▶ **What to do**: Retype the line with "The width and height of the screenshot is (1078, 501)." exactly. Then retype every line after it through the end of the entries below, and nothing more, leaving out pictures.

[Dataset entries]
►

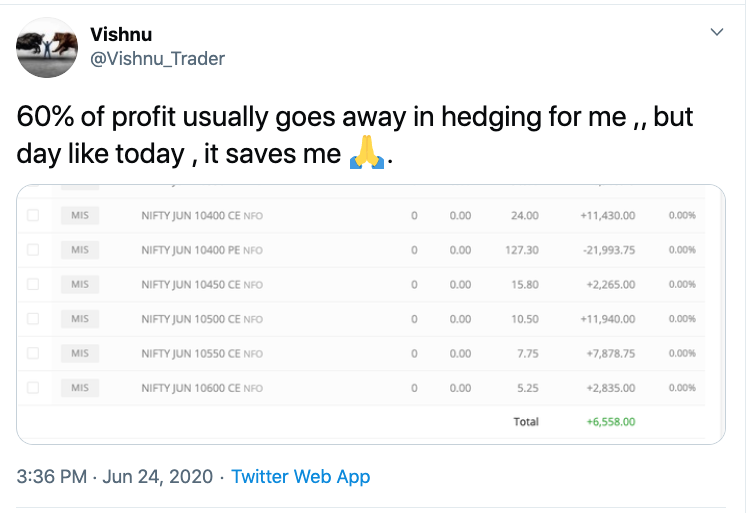Open the tweet options chevron menu
This screenshot has height=513, width=748.
(716, 32)
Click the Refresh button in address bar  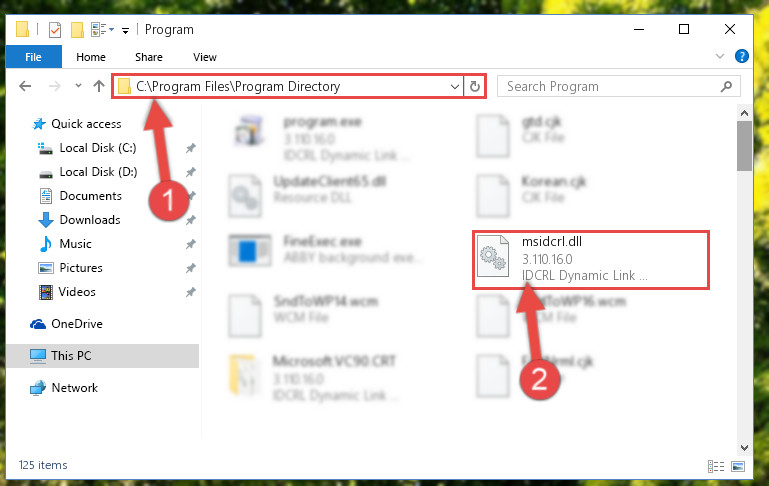tap(475, 86)
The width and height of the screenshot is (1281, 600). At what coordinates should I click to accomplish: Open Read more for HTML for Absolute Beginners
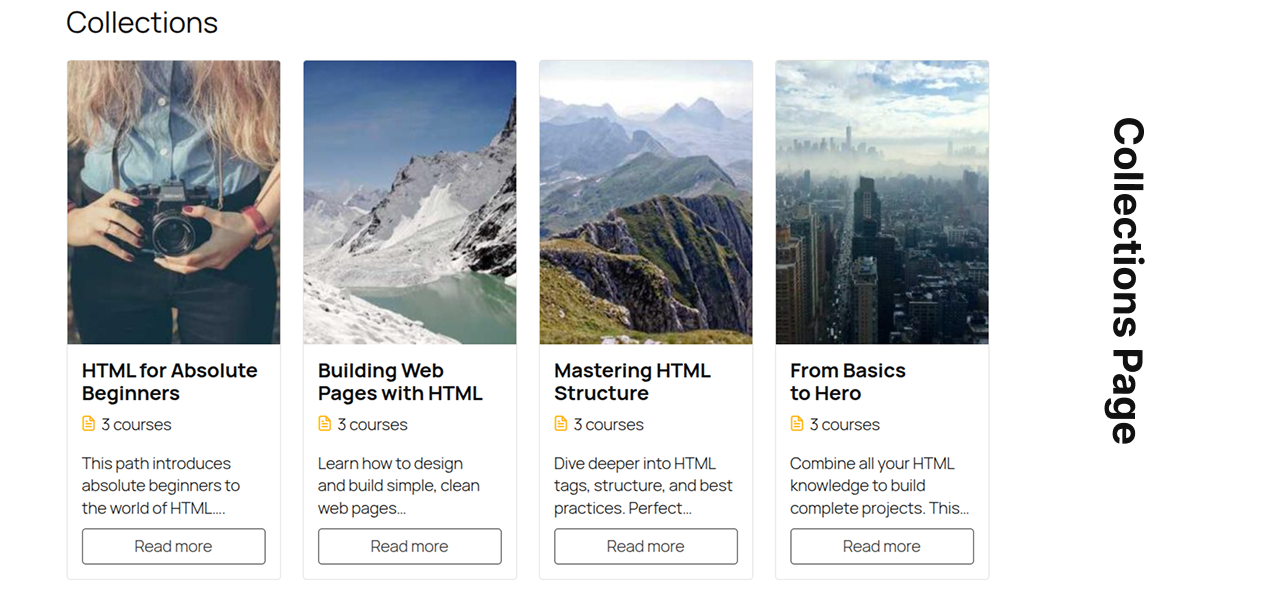173,546
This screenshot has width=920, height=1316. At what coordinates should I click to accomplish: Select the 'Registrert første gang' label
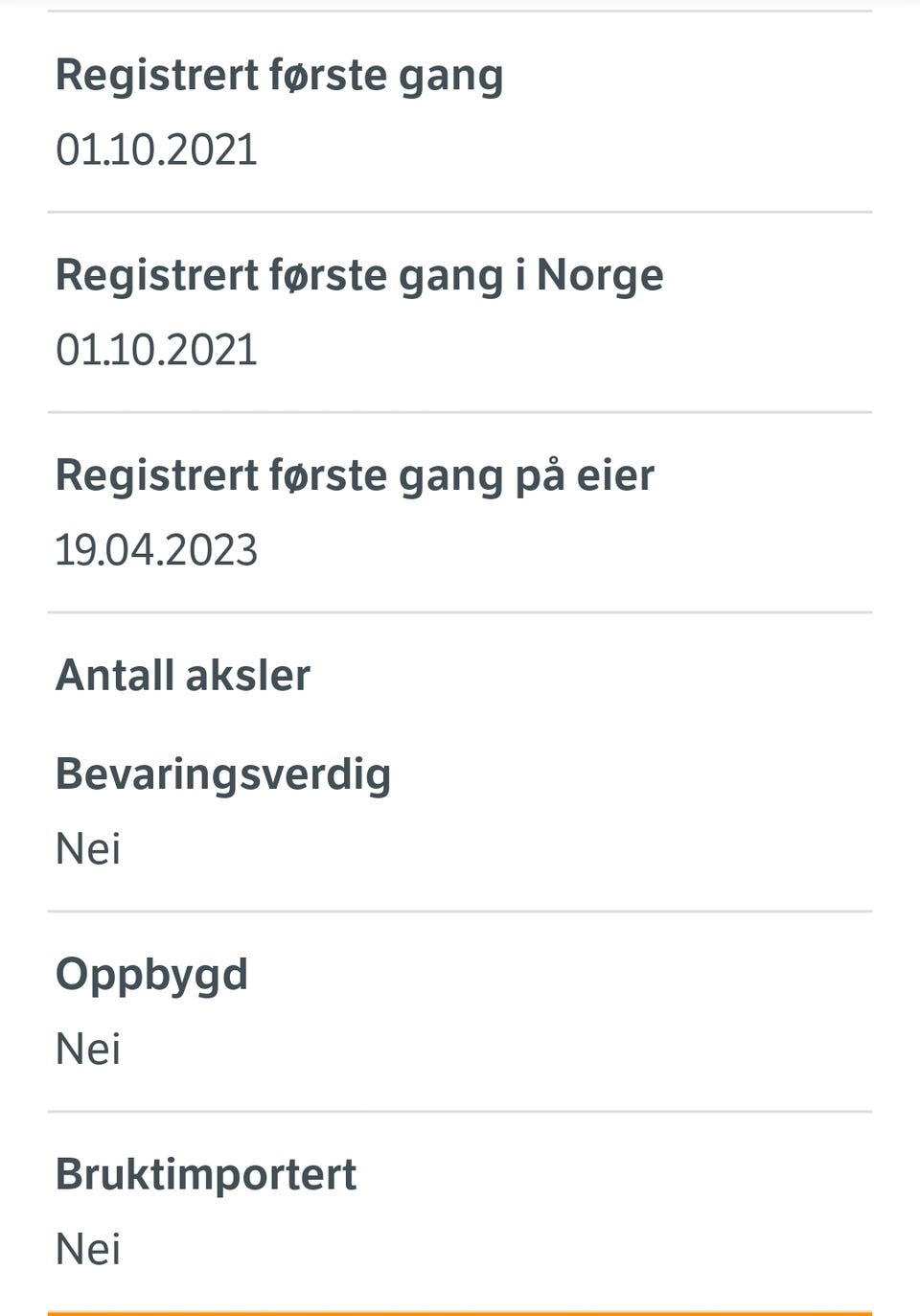(279, 76)
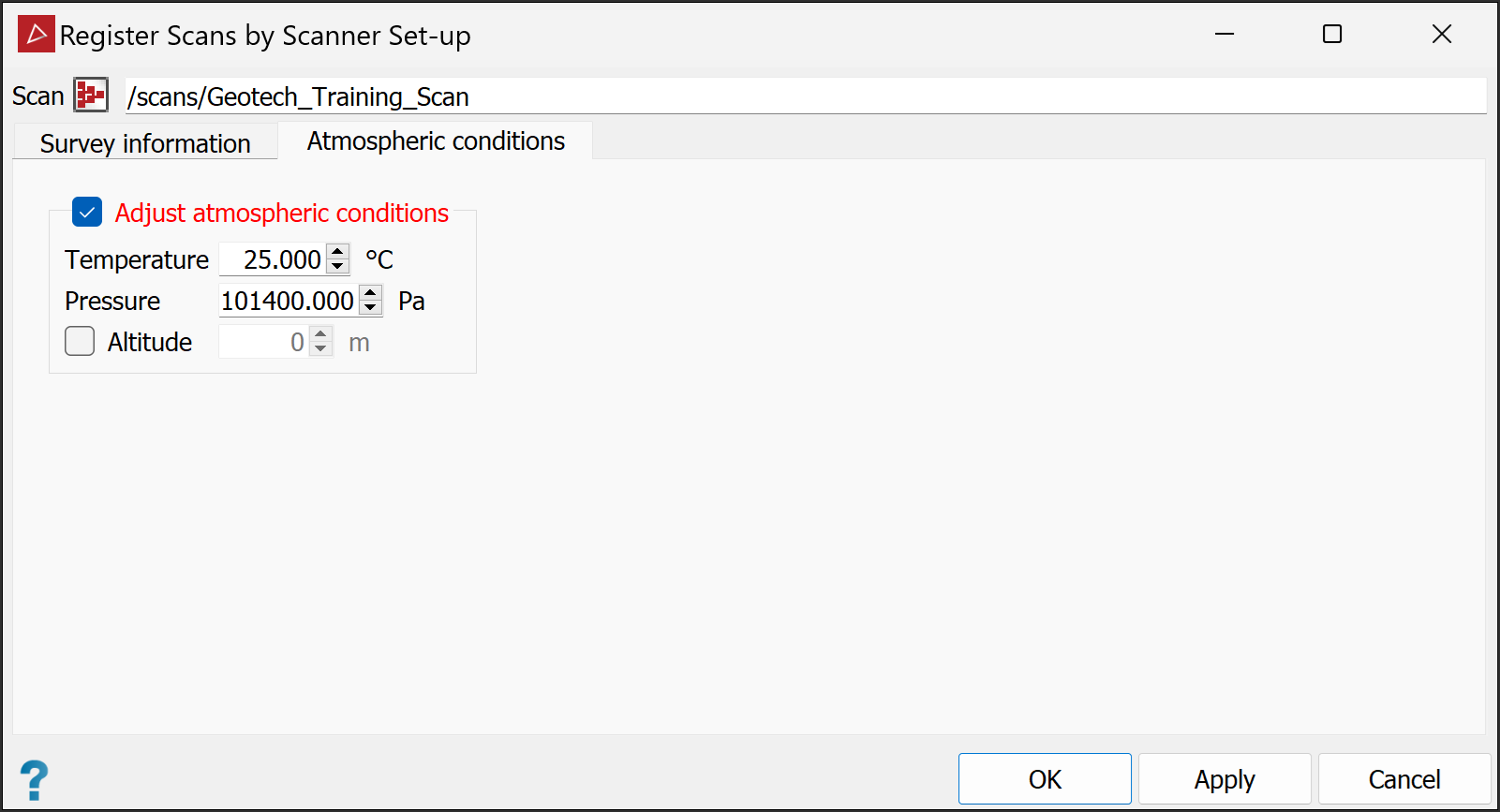
Task: Confirm with the OK button
Action: pos(1045,779)
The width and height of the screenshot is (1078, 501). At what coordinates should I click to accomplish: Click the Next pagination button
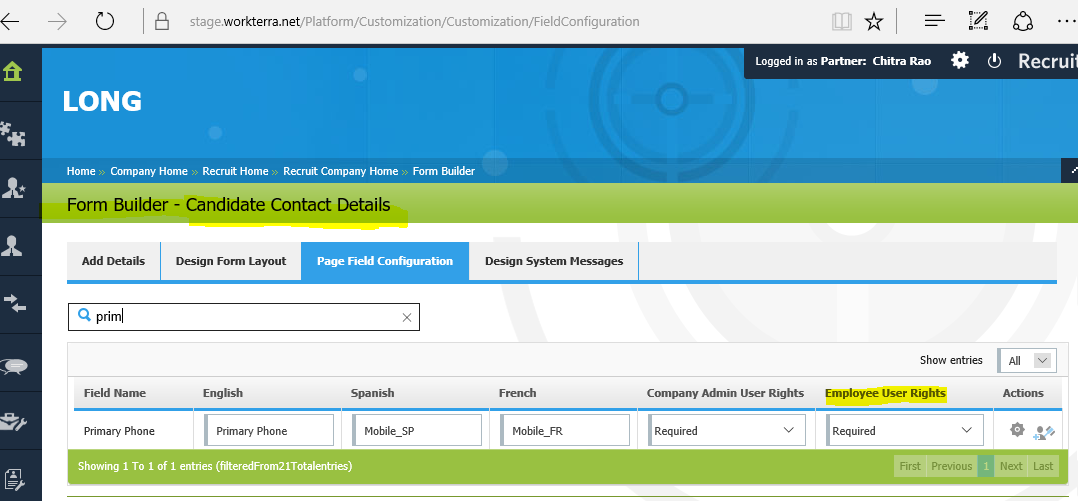[x=1011, y=466]
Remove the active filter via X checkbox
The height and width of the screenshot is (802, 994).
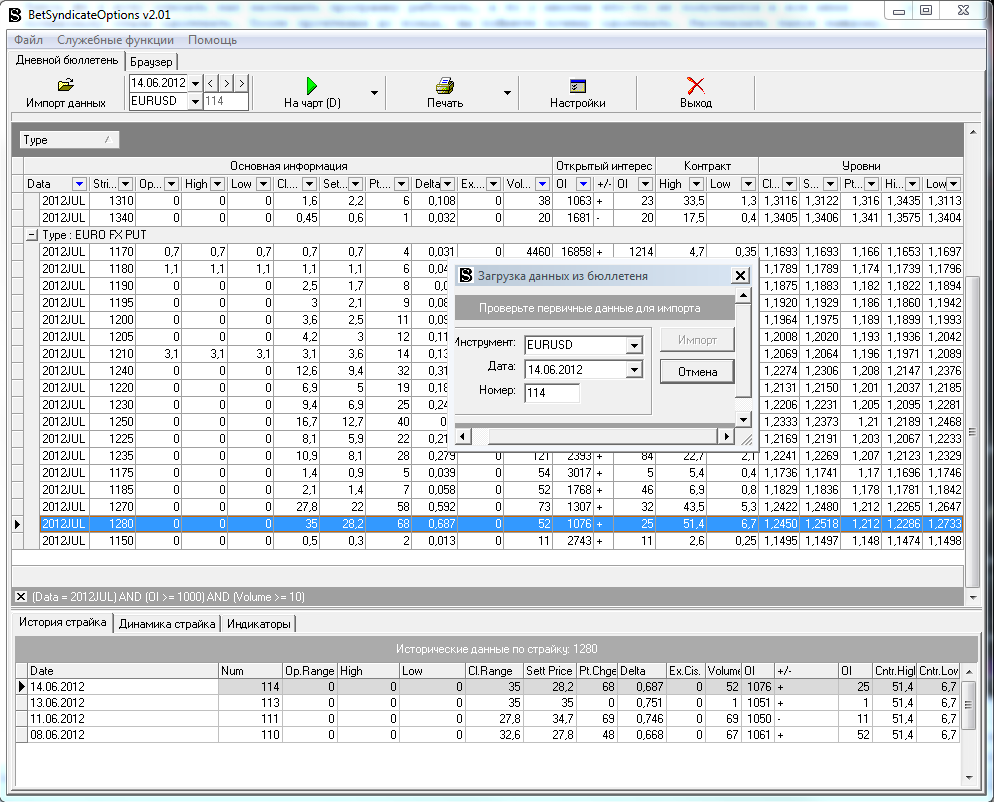click(x=21, y=596)
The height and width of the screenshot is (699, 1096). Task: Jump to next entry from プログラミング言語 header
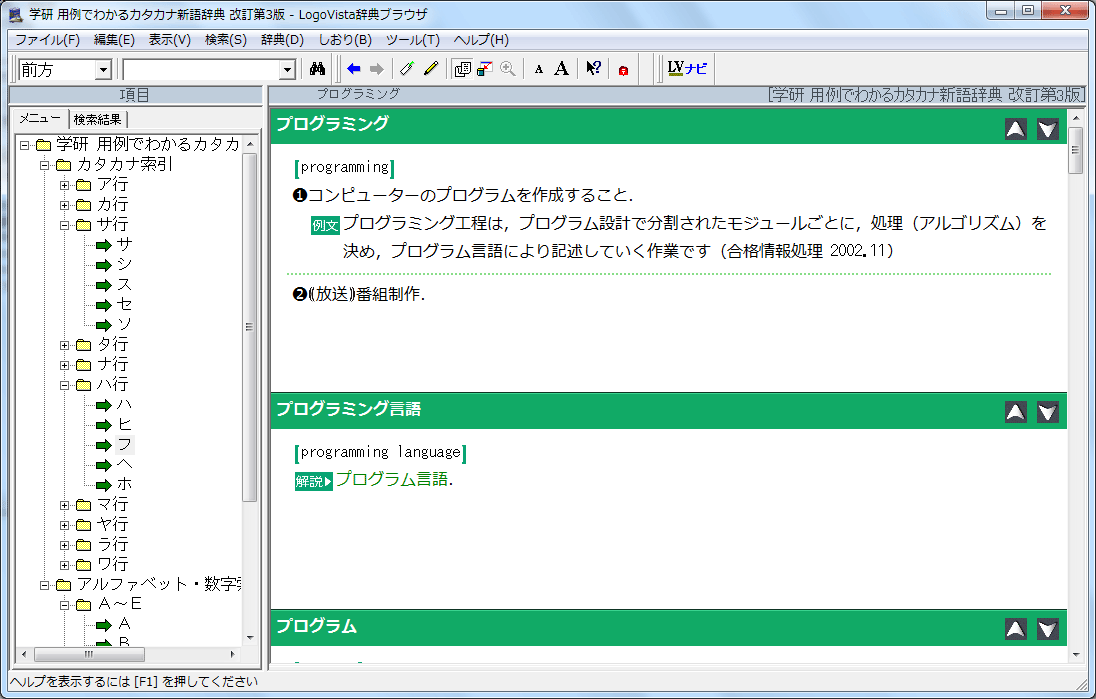click(x=1047, y=411)
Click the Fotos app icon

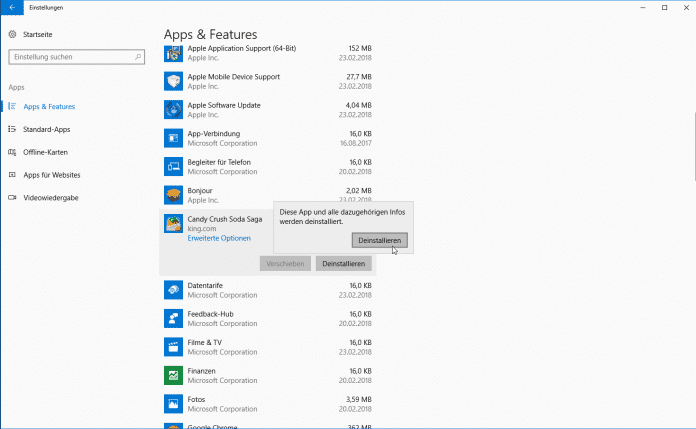point(173,404)
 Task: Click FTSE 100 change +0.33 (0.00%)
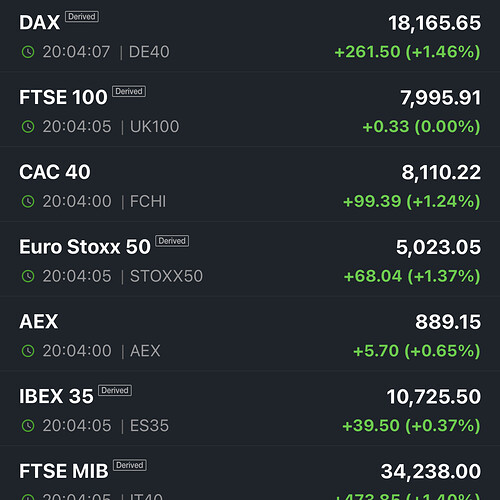(x=421, y=127)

◄

▶ **Finished task**:
The width and height of the screenshot is (1078, 501). At what coordinates should I click to accomplish: Click the Next pagination button
[x=1011, y=466]
Remove the active filter via X checkbox
The height and width of the screenshot is (802, 994).
click(x=21, y=596)
The height and width of the screenshot is (699, 1096). Task: Jump to next entry from プログラミング言語 header
click(x=1047, y=411)
Click the Fotos app icon

point(173,404)
 Task: Click FTSE 100 change +0.33 (0.00%)
(x=421, y=127)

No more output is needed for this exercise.